Snooping on Web Crime

NEWS that the FBI has a software tool that allows it to snoop on e-mail and other Internet traffic has an ominous sound. Shouldn't the freewheeling Net be free of such intrusive government activity?

That question is being asked on the other side of the Atlantic, too. In Britain, the government is shaping policies to allow police surveillance of the Web. The draft law includes a requirement to give police the encryption keys to any coded online text. Warning cries have come from both privacy advocates and those who worry such policies could stunt the growth of British e-commerce.

It probably doesn't help that the proposed British law is known as "RIP" (for Regulation of Investigatory Powers). The FBI program is called "Carnivore," since it cuts through Internet traffic to the "meat" it's looking for.

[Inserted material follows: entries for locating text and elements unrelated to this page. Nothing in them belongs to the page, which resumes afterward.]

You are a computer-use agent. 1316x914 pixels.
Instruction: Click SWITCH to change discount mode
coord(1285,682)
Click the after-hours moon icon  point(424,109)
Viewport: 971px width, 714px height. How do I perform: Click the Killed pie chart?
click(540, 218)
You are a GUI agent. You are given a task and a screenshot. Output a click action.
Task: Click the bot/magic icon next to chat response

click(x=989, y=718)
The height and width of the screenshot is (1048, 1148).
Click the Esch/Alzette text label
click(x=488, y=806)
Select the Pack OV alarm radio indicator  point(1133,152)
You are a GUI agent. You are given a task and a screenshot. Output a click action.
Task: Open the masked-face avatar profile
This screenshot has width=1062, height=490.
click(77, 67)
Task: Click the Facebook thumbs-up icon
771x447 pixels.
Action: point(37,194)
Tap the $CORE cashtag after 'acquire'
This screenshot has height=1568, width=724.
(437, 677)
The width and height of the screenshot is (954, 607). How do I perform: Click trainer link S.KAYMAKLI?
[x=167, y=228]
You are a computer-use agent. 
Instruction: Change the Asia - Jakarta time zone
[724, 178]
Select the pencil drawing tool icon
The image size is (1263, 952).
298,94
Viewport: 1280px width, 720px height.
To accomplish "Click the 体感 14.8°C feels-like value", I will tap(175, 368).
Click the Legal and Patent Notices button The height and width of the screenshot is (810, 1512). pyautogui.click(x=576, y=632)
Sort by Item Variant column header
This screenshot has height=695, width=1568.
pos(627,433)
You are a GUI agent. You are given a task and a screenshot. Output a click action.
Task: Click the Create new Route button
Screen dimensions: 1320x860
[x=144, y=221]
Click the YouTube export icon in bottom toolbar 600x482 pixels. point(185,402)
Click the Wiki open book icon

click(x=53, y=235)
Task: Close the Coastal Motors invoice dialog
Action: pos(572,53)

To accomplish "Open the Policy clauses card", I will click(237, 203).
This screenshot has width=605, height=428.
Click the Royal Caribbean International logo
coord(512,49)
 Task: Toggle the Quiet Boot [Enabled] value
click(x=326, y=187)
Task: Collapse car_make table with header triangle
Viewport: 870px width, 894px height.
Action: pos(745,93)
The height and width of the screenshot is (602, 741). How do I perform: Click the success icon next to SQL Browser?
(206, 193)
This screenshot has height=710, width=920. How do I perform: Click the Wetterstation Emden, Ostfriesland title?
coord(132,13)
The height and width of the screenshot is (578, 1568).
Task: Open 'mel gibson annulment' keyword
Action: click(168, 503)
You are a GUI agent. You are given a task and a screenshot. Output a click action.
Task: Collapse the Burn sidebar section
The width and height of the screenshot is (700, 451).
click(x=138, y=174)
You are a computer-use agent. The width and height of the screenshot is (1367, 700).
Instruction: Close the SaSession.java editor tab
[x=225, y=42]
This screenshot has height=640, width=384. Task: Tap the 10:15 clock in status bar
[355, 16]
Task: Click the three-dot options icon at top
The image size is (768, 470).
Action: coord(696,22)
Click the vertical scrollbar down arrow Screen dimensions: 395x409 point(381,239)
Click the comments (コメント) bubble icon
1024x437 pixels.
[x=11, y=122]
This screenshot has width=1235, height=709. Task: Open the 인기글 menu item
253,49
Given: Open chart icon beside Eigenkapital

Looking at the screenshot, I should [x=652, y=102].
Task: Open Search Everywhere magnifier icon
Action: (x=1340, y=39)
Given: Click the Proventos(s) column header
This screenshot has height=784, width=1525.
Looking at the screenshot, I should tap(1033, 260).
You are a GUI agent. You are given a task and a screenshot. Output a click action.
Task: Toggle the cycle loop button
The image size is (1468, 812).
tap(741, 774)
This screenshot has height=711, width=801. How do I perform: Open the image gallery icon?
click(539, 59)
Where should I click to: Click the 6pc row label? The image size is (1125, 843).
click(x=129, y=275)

Violent imagery aside, what's really going on here is the inevitable gravitation of government regulation and enforcement toward a realm where all kinds of transactions are being carried out. That includes, unfortunately, many transactions that are illegal.

The same gravitation occurred long ago with telephones. Phone tapping by crime fighters raised civil-liberties concerns, too, though a legal framework was established to allow it to be done with safeguards against infringing basic rights.

The same kind of framework is urgently needed before the "tapping" of e-mails, Web site visits, and other online activities becomes general police practice. The administration has proposed a law to set a legal standard for online surveillance, and Congress should give the matter priority.

The potential for abuse is greater with Carnivore than with a simple phone tap. The program's capabilities are potentially sweeping. Carnivore can briefly eye everything as it decides just what to pluck and copy. Constitutional protections against unreasonable searches and seizures will have to be rethought in this context and diligently applied.

Britain, without a bill of rights spelling out limitations on government power, should carefully write into its law respect for privacy.

Allowing police to pursue investigations into the e-realm makes sense. Crimes ranging from financial fraud to child pornography have gone online. The forces of law and order must do likewise, but with due safeguards against abuses.